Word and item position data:

....

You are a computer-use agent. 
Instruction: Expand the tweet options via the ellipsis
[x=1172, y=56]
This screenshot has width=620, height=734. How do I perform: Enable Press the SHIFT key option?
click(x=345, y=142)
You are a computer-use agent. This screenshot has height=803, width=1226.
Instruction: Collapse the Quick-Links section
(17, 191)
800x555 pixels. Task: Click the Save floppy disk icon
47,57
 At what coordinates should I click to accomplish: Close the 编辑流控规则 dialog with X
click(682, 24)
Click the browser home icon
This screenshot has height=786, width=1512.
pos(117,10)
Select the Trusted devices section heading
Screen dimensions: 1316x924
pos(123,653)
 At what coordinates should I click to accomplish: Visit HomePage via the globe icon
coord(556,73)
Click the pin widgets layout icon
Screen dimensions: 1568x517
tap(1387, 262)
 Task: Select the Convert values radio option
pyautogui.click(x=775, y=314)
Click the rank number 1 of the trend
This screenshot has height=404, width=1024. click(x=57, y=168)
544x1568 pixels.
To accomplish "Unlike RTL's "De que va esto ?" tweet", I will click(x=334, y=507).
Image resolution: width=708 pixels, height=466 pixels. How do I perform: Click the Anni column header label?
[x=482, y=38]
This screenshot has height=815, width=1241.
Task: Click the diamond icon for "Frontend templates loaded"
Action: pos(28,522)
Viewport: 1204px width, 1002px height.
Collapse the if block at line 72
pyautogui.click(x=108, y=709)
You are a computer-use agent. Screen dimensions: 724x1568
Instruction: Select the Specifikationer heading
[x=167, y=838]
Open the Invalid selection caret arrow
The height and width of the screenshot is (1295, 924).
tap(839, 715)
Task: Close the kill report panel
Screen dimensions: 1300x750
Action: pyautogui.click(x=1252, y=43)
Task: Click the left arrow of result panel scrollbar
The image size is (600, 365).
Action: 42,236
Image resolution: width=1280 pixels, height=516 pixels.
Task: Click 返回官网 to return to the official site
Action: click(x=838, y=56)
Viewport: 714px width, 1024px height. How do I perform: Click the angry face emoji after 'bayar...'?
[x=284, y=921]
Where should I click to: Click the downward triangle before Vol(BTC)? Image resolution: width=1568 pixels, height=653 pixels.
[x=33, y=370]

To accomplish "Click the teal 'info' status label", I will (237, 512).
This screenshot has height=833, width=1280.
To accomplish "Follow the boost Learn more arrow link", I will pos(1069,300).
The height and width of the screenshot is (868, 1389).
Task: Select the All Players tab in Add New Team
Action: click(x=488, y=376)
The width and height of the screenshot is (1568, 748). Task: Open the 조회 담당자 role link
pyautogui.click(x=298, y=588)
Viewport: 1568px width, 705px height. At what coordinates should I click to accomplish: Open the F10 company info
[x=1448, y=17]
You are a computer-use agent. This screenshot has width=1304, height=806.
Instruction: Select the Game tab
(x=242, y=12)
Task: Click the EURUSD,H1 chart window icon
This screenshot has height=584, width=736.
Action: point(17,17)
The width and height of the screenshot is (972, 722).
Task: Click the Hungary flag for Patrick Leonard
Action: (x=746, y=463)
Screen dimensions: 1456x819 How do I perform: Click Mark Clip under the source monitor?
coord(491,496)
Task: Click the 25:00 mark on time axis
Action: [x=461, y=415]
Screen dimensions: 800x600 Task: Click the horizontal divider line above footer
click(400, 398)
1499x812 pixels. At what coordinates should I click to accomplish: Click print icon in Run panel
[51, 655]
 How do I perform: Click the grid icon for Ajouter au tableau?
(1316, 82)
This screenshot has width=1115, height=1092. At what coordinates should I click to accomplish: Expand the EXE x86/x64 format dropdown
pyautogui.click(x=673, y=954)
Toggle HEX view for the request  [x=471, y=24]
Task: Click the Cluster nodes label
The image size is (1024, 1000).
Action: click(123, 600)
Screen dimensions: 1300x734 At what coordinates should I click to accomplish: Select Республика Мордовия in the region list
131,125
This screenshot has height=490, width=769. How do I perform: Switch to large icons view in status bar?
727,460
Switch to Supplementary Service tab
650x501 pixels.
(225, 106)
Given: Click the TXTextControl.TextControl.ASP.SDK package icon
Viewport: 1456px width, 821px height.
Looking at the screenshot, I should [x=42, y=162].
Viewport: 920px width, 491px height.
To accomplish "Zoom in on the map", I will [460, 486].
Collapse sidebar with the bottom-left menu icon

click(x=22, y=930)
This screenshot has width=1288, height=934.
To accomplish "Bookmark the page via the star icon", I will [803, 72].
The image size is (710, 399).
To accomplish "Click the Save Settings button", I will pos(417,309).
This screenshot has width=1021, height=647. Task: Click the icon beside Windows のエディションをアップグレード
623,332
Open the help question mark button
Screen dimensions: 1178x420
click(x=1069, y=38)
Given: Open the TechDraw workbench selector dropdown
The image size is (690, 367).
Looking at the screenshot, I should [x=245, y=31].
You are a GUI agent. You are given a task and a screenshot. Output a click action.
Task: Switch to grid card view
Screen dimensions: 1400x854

....

Goal :: Turn the lines of the records above into a numbered list, dropping any blank lines.

Solution for this exercise ::
1. You are a computer-use agent. 
2. Instruction: Expand the tweet options via the ellipsis
3. [x=1172, y=56]
4. This screenshot has width=620, height=734. How do I perform: Enable Press the SHIFT key option?
5. click(x=345, y=142)
6. You are a computer-use agent. This screenshot has height=803, width=1226.
7. Instruction: Collapse the Quick-Links section
8. (17, 191)
9. 800x555 pixels. Task: Click the Save floppy disk icon
10. 47,57
11.  At what coordinates should I click to accomplish: Close the 编辑流控规则 dialog with X
12. click(682, 24)
13. Click the browser home icon
14. This screenshot has height=786, width=1512.
15. pos(117,10)
16. Select the Trusted devices section heading
17. Screen dimensions: 1316x924
18. pos(123,653)
19.  At what coordinates should I click to accomplish: Visit HomePage via the globe icon
20. coord(556,73)
21. Click the pin widgets layout icon
22. Screen dimensions: 1568x517
23. tap(1387, 262)
24.  Task: Select the Convert values radio option
25. pyautogui.click(x=775, y=314)
26. Click the rank number 1 of the trend
27. This screenshot has height=404, width=1024. click(x=57, y=168)
28. 544x1568 pixels.
29. To accomplish "Unlike RTL's "De que va esto ?" tweet", I will click(x=334, y=507).
30. Image resolution: width=708 pixels, height=466 pixels. How do I perform: Click the Anni column header label?
31. [x=482, y=38]
32. This screenshot has height=815, width=1241.
33. Task: Click the diamond icon for "Frontend templates loaded"
34. Action: pos(28,522)
35. Viewport: 1204px width, 1002px height.
36. Collapse the if block at line 72
37. pyautogui.click(x=108, y=709)
38. You are a computer-use agent. Screen dimensions: 724x1568
39. Instruction: Select the Specifikationer heading
40. [x=167, y=838]
41. Open the Invalid selection caret arrow
42. The height and width of the screenshot is (1295, 924).
43. tap(839, 715)
44. Task: Close the kill report panel
45. Screen dimensions: 1300x750
46. Action: pyautogui.click(x=1252, y=43)
47. Task: Click the left arrow of result panel scrollbar
48. The image size is (600, 365).
49. Action: 42,236
50. Image resolution: width=1280 pixels, height=516 pixels.
51. Task: Click 返回官网 to return to the official site
52. Action: click(x=838, y=56)
53. Viewport: 714px width, 1024px height. How do I perform: Click the angry face emoji after 'bayar...'?
54. [x=284, y=921]
55. Where should I click to: Click the downward triangle before Vol(BTC)? Image resolution: width=1568 pixels, height=653 pixels.
56. [x=33, y=370]
57. To accomplish "Click the teal 'info' status label", I will (237, 512).
58. This screenshot has height=833, width=1280.
59. To accomplish "Follow the boost Learn more arrow link", I will pos(1069,300).
60. The height and width of the screenshot is (868, 1389).
61. Task: Select the All Players tab in Add New Team
62. Action: click(x=488, y=376)
63. The width and height of the screenshot is (1568, 748). Task: Open the 조회 담당자 role link
64. pyautogui.click(x=298, y=588)
65. Viewport: 1568px width, 705px height. At what coordinates should I click to accomplish: Open the F10 company info
66. [x=1448, y=17]
67. You are a computer-use agent. This screenshot has width=1304, height=806.
68. Instruction: Select the Game tab
69. (x=242, y=12)
70. Task: Click the EURUSD,H1 chart window icon
71. This screenshot has height=584, width=736.
72. Action: point(17,17)
73. The width and height of the screenshot is (972, 722).
74. Task: Click the Hungary flag for Patrick Leonard
75. Action: (x=746, y=463)
76. Screen dimensions: 1456x819 How do I perform: Click Mark Clip under the source monitor?
77. coord(491,496)
78. Task: Click the 25:00 mark on time axis
79. Action: [x=461, y=415]
80. Screen dimensions: 800x600 Task: Click the horizontal divider line above footer
81. click(400, 398)
82. 1499x812 pixels. At what coordinates should I click to accomplish: Click print icon in Run panel
83. [51, 655]
84.  How do I perform: Click the grid icon for Ajouter au tableau?
85. (1316, 82)
86. This screenshot has width=1115, height=1092. At what coordinates should I click to accomplish: Expand the EXE x86/x64 format dropdown
87. pyautogui.click(x=673, y=954)
88. Toggle HEX view for the request  [x=471, y=24]
89. Task: Click the Cluster nodes label
90. The image size is (1024, 1000).
91. Action: click(123, 600)
92. Screen dimensions: 1300x734 At what coordinates should I click to accomplish: Select Республика Мордовия in the region list
93. 131,125
94. This screenshot has height=490, width=769. How do I perform: Switch to large icons view in status bar?
95. 727,460
96. Switch to Supplementary Service tab
97. 650x501 pixels.
98. (225, 106)
99. Given: Click the TXTextControl.TextControl.ASP.SDK package icon
100. Viewport: 1456px width, 821px height.
101. Looking at the screenshot, I should [x=42, y=162].
102. Viewport: 920px width, 491px height.
103. To accomplish "Zoom in on the map", I will [460, 486].
104. Collapse sidebar with the bottom-left menu icon
105. click(x=22, y=930)
106. This screenshot has width=1288, height=934.
107. To accomplish "Bookmark the page via the star icon", I will [803, 72].
108. The image size is (710, 399).
109. To accomplish "Click the Save Settings button", I will pos(417,309).
110. This screenshot has width=1021, height=647. Task: Click the icon beside Windows のエディションをアップグレード
111. 623,332
112. Open the help question mark button
113. Screen dimensions: 1178x420
114. click(x=1069, y=38)
115. Given: Open the TechDraw workbench selector dropdown
116. The image size is (690, 367).
117. Looking at the screenshot, I should [x=245, y=31].
118. You are a GUI agent. You are given a task and a screenshot. Output a click action.
119. Task: Switch to grid card view
120. Screen dimensions: 1400x854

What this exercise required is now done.